Walking is a good exercise. Many walkers find walking a dog both motivating and gratifying. If you walk your dog two or three times a day it becomes a routine. Actually, anything that you do more than once (or even just once) becomes a routine to a dog. This means putting on your walking shoes and heading out the door morning and night.
I am always pleased when I read newspaper articles about walking. This time of the year, it is especially gratifying to read articles that stress safety concerns, especially if you walk after dark. During fall and winter the pleasant after dinner walk becomes rather unsettling.
In case you haven’t noticed, it is dark out there. Visibility is poor. Drivers can’t see you. The street lights are not as bright as they should be, and there are an unbelievable number of people out driving after dark. You probably wonder why they aren’t home having dinner or settling in for the night, I do, but nevertheless they are out there and often driving quite rapidly down quiet residential streets.
Last night, driving home from the gym in the dark, I counted 2 bicyclers, 2 people crossing in the middle of the street, and 8 people walking dogs. Guess what they all had in common? They were all wearing dark clothing. If we didn’t know that the locals were often out there, we might have missed them (or hit them). Age doesn’t have anything to do with it, but many dog walkers are older people. I am afraid for them, even though I admit that I am not always as careful as I should be either. Many of us are guilty of using poor judgment when it comes to our safety when we go out after dark.
Theresa Goffredo (email@example.com) wrote an article for the Herald about the importance of making yourself visible. We all know this, but I think we’ve already established that we don’t do it. The only people I have seen using lights, light reflective materials and reflected tapes are joggers. Good for them.
Whether you are doing a one mile circuit for exercise or just going to be out for a few minutes is immaterial. It only takes a second for a pedestrian accident to happen. What can you do to ensure that your walk will be a safe venture for you and your dog? The article in the Herald focused on dog walking, but the information is prudent whether you are walking with your dog, a human friend, or alone. They key is to be visible.

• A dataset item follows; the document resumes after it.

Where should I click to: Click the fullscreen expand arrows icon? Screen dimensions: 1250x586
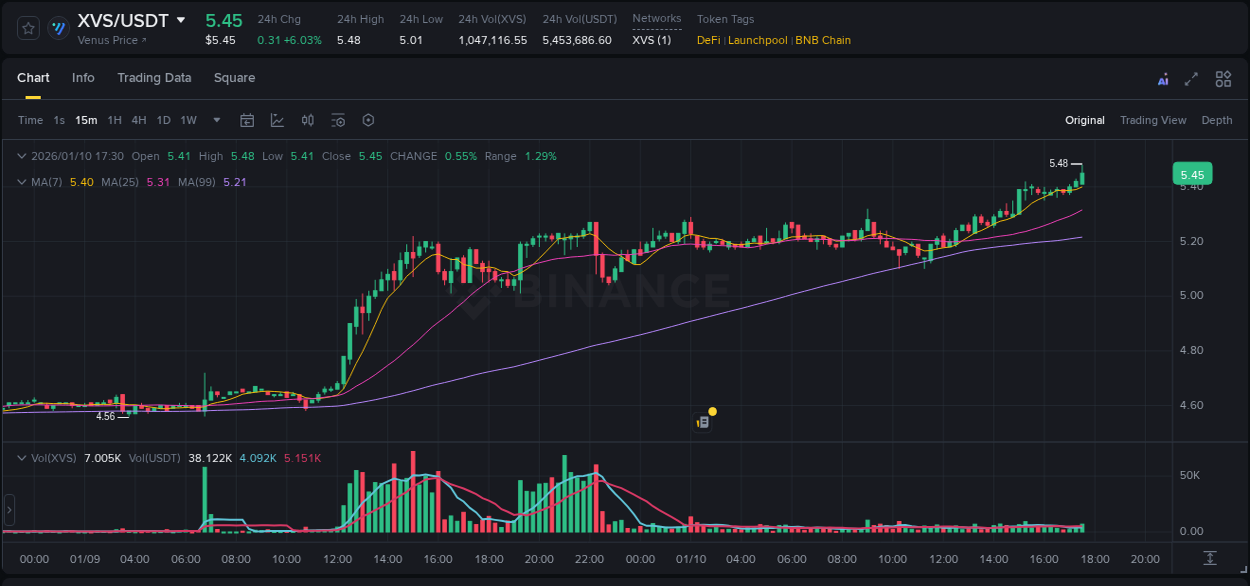click(1191, 78)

Before you step outside tonight, enjoy a shopping spree at your local sporting good store. Shop for yourself and for your dog. Light colored clothing, flashing lights and strips of reflective tape at the very least. A pet store will have collars with blinking lights or at least one that will reflect light. Be safe, keep your dog on a short leash and take this walking business seriously. Movement, reflections and dancing bright lights will catch the eye of any driver. It just makes good sense.